Last week I spent 3 days in Houston, TX, at the Southern Baptist Pastors’ Conference and Convention. The SBC is always a great time of year, as I get to reconnect with old friends and hear about what God has for our future.
I’m often asked, “Why even bother with something like the SBC? Aren’t the days of denominations over? Can’t we be just as effective on our own? Why deal with all the red tape, bureaucracy, and the sometimes crazy people who claim to speak in the SBC’s name?” Cooperating with the SBC offers a fair number of challenges: we are not a perfect people by a long shot. For many, the easiest solution seems to be to sever ties and just do your own thing and not deal with the baggage. But cooperating together for the mission of God, however challenging, is biblical, expedient, and personally beneficial.

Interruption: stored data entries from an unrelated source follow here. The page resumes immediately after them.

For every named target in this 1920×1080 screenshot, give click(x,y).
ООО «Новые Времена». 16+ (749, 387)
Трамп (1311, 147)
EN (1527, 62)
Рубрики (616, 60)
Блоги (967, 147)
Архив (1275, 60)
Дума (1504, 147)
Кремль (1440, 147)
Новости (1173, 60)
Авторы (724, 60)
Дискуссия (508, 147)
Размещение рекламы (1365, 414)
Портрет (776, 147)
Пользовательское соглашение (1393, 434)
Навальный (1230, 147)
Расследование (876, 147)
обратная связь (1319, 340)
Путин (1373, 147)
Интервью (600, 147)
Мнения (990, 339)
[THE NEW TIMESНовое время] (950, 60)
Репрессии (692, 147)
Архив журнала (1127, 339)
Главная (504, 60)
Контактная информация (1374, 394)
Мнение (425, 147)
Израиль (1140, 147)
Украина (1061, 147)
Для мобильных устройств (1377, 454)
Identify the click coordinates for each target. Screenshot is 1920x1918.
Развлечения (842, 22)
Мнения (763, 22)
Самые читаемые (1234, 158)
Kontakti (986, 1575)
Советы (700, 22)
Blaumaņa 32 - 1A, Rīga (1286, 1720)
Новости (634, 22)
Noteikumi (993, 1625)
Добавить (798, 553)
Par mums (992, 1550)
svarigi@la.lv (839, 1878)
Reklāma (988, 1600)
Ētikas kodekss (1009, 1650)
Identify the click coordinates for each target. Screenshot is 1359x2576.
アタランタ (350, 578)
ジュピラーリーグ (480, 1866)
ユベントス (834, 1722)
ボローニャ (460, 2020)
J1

Recently I read Tim Keller’s Center Church, in which he discusses the interplay between movements and institutions. He points out something that is easy to ignore, that both need each other. It’s easy to see how institutions without movements quickly die (and, by “movement,” I mean that sense of shared excitement, led by charismatic leaders with a compelling vision) quickly die. What we often forget, however, is that movements without institutions lack both staying power and the teeth to accomplish their agenda.
For example, we at the Summit Church are involved in several church planting networks. Many of them are genuine movements, led by charismatic visionaries who compel a lot of enthusiasm and engender a lot of support. Yet very few of them churn our more than 100 new church planters a year (and that’s being generous).
In contrast, last year SBC seminaries graduated nearly 2,000 students. Even if you wanted to eliminate half of those (as under-qualified or not headed into pastoral ministry), that still leaves 1,000 qualified graduates every year.
Together, as Southern Baptists, we have nearly 5,000 missionaries serving overseas, in almost every nation in the world. Because of our cooperation, they have the training structures, care structures, and a multi-million dollar budget to support them.
We have a gospel-centered, culturally-savvy presence in Washington (though housed in Nashville) called the ERLC (Ethics and Religious Liberty Commission), led now by my friend Russell Moore, that speaks out on issues of truth and justice in our culture. These are just a few of the things for us to be excited about in our partnership with other Baptist churches.
So yes, it is easier for us to be involved in a movement without the messiness of institutions, but it is not nearly as effective.
In the end, our final allegiance is not to the SBC, but to Christ. The SBC is not what we live and die for. And what various members of the SBC say is not always representative of how we, as a local church body, feel. But we’re glad to stand together with like-minded brothers and sisters in unity, dreaming collectively about the shared future that God has promised his church.